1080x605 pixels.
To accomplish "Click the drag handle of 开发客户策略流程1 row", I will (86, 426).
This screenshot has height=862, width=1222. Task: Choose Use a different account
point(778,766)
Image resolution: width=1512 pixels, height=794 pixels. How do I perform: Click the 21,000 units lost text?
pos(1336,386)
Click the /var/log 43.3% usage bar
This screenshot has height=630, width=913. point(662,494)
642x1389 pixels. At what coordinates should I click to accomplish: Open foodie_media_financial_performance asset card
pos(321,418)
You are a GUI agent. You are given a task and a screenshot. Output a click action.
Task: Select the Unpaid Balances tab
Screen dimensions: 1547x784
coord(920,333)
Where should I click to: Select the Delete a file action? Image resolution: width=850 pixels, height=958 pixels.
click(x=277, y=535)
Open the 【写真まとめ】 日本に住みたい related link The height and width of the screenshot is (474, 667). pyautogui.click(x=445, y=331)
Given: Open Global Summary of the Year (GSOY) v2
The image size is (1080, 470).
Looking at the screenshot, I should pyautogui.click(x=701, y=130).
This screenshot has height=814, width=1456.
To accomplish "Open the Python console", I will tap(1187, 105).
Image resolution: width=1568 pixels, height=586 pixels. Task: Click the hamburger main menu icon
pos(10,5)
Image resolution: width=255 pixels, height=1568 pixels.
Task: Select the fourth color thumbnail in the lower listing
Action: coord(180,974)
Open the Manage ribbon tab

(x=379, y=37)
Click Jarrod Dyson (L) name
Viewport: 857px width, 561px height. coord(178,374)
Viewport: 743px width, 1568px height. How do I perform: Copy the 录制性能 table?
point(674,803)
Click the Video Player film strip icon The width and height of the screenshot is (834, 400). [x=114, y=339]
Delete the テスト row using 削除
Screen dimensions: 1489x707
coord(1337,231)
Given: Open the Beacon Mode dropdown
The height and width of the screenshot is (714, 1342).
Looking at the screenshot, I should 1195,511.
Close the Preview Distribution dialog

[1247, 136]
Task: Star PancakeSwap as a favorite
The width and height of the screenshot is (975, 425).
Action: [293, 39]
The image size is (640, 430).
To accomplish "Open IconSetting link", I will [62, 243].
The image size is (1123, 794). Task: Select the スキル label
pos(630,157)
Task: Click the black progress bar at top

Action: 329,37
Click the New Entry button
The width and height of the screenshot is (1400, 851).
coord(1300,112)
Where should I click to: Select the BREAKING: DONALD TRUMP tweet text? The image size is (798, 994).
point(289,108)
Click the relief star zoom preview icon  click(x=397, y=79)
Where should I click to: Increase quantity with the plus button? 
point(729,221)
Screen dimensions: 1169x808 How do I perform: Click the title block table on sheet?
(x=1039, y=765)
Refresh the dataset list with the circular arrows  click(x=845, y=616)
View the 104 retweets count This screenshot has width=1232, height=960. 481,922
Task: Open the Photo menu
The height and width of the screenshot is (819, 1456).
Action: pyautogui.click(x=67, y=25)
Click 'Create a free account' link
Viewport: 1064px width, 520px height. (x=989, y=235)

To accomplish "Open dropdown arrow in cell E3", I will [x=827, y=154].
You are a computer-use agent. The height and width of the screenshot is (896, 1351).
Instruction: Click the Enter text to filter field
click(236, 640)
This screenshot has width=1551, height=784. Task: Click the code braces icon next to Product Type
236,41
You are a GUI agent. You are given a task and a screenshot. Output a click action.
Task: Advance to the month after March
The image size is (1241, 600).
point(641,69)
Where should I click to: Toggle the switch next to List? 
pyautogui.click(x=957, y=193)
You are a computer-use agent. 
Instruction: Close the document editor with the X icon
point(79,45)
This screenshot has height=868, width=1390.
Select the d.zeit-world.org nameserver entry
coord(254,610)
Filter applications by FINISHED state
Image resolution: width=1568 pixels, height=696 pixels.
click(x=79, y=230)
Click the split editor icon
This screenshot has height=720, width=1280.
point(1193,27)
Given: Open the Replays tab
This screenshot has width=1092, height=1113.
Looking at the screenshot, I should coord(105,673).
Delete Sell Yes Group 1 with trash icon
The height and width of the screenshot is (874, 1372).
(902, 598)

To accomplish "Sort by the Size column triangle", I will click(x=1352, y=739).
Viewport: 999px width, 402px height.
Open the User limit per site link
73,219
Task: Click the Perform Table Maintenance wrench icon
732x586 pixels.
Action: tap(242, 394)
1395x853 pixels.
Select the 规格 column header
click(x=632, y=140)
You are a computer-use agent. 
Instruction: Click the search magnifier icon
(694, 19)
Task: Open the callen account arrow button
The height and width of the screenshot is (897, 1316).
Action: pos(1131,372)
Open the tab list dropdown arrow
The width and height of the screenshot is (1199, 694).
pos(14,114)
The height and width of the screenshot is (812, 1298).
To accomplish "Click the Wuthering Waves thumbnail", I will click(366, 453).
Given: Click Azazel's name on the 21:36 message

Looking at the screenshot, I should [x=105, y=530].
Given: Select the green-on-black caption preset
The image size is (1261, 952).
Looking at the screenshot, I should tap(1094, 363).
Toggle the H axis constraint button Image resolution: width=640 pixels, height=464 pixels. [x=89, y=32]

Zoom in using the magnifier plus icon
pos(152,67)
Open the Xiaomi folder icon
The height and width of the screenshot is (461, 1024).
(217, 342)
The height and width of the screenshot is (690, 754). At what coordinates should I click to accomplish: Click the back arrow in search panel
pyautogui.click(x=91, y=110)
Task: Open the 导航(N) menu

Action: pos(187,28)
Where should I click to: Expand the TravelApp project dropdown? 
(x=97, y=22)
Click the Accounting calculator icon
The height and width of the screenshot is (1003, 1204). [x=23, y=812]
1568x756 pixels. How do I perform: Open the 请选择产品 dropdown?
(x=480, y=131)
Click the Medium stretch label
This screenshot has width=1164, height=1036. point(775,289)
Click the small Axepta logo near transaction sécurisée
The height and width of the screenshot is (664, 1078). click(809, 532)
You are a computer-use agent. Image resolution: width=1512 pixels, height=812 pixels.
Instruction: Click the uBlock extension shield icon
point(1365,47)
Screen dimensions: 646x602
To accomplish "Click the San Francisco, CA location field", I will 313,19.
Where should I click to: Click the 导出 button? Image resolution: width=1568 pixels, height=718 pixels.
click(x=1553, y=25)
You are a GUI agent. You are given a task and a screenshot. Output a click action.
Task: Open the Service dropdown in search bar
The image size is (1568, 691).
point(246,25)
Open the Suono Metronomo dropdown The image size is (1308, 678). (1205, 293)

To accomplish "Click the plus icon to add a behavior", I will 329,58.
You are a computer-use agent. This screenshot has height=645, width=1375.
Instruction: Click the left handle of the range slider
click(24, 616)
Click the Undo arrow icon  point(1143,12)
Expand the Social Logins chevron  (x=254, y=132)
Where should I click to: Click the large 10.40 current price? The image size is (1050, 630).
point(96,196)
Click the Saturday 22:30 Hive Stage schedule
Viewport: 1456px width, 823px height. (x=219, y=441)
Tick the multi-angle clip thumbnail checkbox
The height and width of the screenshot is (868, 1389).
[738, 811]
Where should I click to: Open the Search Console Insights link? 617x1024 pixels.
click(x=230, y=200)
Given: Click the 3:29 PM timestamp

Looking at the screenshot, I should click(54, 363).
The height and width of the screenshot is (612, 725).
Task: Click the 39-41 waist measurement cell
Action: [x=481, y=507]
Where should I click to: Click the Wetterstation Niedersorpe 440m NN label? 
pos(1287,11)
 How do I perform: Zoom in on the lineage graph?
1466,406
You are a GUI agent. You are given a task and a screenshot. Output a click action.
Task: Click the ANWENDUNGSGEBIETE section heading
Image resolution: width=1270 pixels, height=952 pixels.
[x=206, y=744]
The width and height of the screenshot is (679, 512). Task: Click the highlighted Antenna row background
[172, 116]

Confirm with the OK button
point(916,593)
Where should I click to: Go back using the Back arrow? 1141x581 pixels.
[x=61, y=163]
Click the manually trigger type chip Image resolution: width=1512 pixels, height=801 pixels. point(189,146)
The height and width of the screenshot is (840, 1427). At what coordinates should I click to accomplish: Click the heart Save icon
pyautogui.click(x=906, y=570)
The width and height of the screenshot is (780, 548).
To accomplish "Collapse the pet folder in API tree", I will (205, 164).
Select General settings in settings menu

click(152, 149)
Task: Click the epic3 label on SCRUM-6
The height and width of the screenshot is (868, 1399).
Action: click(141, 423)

##########

### Instructions to follow
Echo the lines of the entries from the one containing "Given: Open Global" through the one containing "View the 104", including both of those lines.

### Output of the task
Given: Open Global Summary of the Year (GSOY) v2
The image size is (1080, 470).
Looking at the screenshot, I should pyautogui.click(x=701, y=130).
This screenshot has height=814, width=1456.
To accomplish "Open the Python console", I will tap(1187, 105).
Image resolution: width=1568 pixels, height=586 pixels. Task: Click the hamburger main menu icon
pos(10,5)
Image resolution: width=255 pixels, height=1568 pixels.
Task: Select the fourth color thumbnail in the lower listing
Action: coord(180,974)
Open the Manage ribbon tab

(x=379, y=37)
Click Jarrod Dyson (L) name
Viewport: 857px width, 561px height. coord(178,374)
Viewport: 743px width, 1568px height. How do I perform: Copy the 录制性能 table?
point(674,803)
Click the Video Player film strip icon The width and height of the screenshot is (834, 400). [x=114, y=339]
Delete the テスト row using 削除
Screen dimensions: 1489x707
coord(1337,231)
Given: Open the Beacon Mode dropdown
The height and width of the screenshot is (714, 1342).
Looking at the screenshot, I should 1195,511.
Close the Preview Distribution dialog

[1247, 136]
Task: Star PancakeSwap as a favorite
The width and height of the screenshot is (975, 425).
Action: [293, 39]
The image size is (640, 430).
To accomplish "Open IconSetting link", I will [62, 243].
The image size is (1123, 794). Task: Select the スキル label
pos(630,157)
Task: Click the black progress bar at top

Action: 329,37
Click the New Entry button
The width and height of the screenshot is (1400, 851).
coord(1300,112)
Where should I click to: Select the BREAKING: DONALD TRUMP tweet text? The image size is (798, 994).
point(289,108)
Click the relief star zoom preview icon  click(x=397, y=79)
Where should I click to: Increase quantity with the plus button? 
point(729,221)
Screen dimensions: 1169x808 How do I perform: Click the title block table on sheet?
(x=1039, y=765)
Refresh the dataset list with the circular arrows  click(x=845, y=616)
View the 104 retweets count This screenshot has width=1232, height=960. 481,922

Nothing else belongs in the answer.